## Passage provided
The Popes of Rome – By Ronald Cooke
Chapter three The Popes of the Middle Ages
Contents
Pope John XIX or XX -? -1034
The history and chronology of the popes is obscure in the tenth and eleventh centuries. So many were deposed, then reclaimed, or attempted to reclaim the papacy, while others were killed, that it is difficult to know for sure just where some of them are to be placed in the chronology.
John XX, who was the son of Count Gregory of Tuscany, procured the papal throne by violence and bribery, after the death of his brother Benedict VIII.1 This John was considered to be imbecilic by those who disliked him, and he practiced simony constantly throughout his ten year reign.
It is said of him that he was so engrossed in the pursuit of money, for religious placements, that he came near to disposing of the Roman supremacy over the whole Eastern Church, at that time, for some pecuniary remuneration.2 In other words he would sell any office for money with scarcely a second thought.
Clement II -?-1047
Clement died suddenly and some writers believe he was poisoned. Poison seems to be one of the more common ways in which popes were removed from office during the Middle Ages.
Clement was the first German pope and was installed through the power of the Emperor Henry III. He tried to use the power of the papacy to crush his enemies. He put the city of Benevento under the Interdict. But he did not have much time to inflict his wrath upon those who opposed him, for he died on Oct. 9, 1047 after just being installed on Dec. 25, 1046. So he did not last a year in office giving rise to the suspicion of poison causing his untimely end.
Clement was installed as a replacement of Benedict IX who was one of the worst of the popes. Since he was able to reclaim the papal chair after the death of Clement II, he may well have had him dispatched to render the papal throne vacant.
Benedict IX 1021 -1054
Benedict IX was known as the “boy” pope, and one of the worst monsters ever to sit upon the papal throne.3 He engaged in ceaseless immorality and was deposed at least three times from the papal chair by his opponents.
In AD 1045 he asked to be deposed from the papacy that he could marry an Italian princess who was also his cousin. Johannes Gratianus was installed in his place after he bought him out with a large sum of money. So he, in essence, sold the papal chair for money.
Silvester III had already replaced him earlier. So there were now three popes all living at the same time. Rome, during this time, was filled with brawls and murders.
The German King, Henry the Black, called for a general council to try to remedy the situation. Clement II was then installed as pope by the council. However, he died within a few months of his installation and Benedict came back to the papacy for the third time. He held office until AD 1048 when he was deposed again and this time it proved to be final. He died in AD 1054 a profligate to the end of his young life.
Innocent III 1161-1216
This particular Innocent has been praised by some evangelicals in recent years as one of the greatest Christians of church history. So it is important then to look at some of his major achievements.
Almost from the very start of his pontificate he sought to make the Roman See the throne of a world dictatorship. “Universal Supremacy” for the See of Rome and the pope of Rome was his never ending pursuit. He managed to make the papacy the temporal ruler of most of the civilized world, as well as its spiritual dictator.

## Information provided
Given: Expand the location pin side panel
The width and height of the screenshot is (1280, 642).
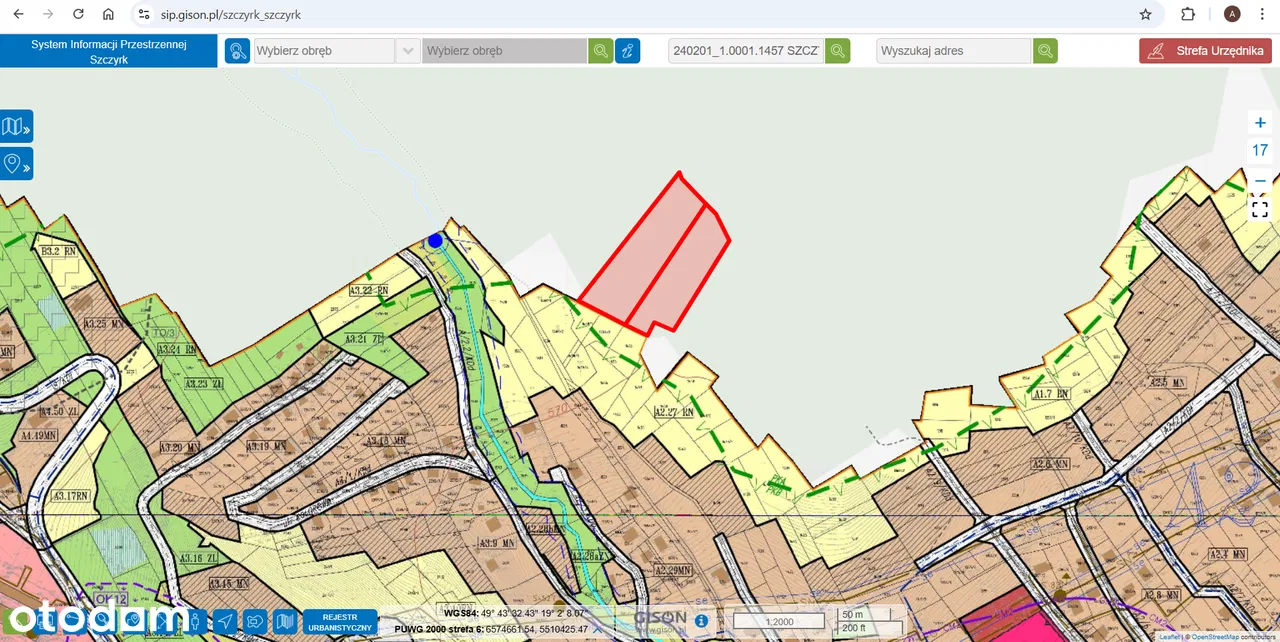Looking at the screenshot, I should click(16, 163).

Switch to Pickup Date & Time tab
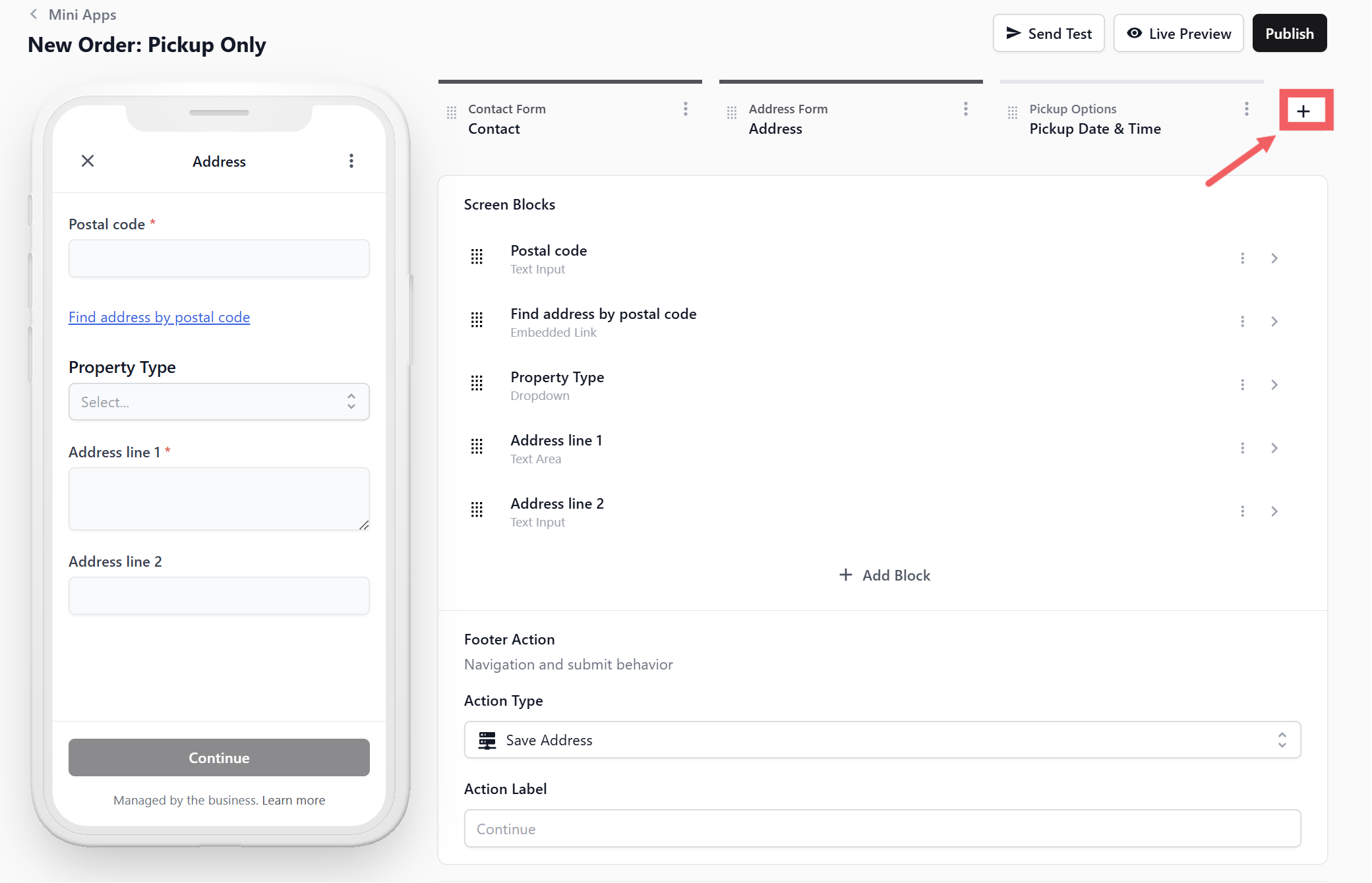coord(1094,119)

## Task A
Return the section of the passage on the medieval popes between "The Popes of Rome" and "in the chronology.", inclusive, with the wording unchanged.
## Task B
Retype every line of the records above precisely as they appear, leaving out the pictures.

## Full output A
The Popes of Rome – By Ronald Cooke
Chapter three The Popes of the Middle Ages
Contents
Pope John XIX or XX -? -1034
The history and chronology of the popes is obscure in the tenth and eleventh centuries. So many were deposed, then reclaimed, or attempted to reclaim the papacy, while others were killed, that it is difficult to know for sure just where some of them are to be placed in the chronology.

## Full output B
Given: Expand the location pin side panel
The width and height of the screenshot is (1280, 642).
Looking at the screenshot, I should click(16, 163).

Switch to Pickup Date & Time tab
coord(1094,119)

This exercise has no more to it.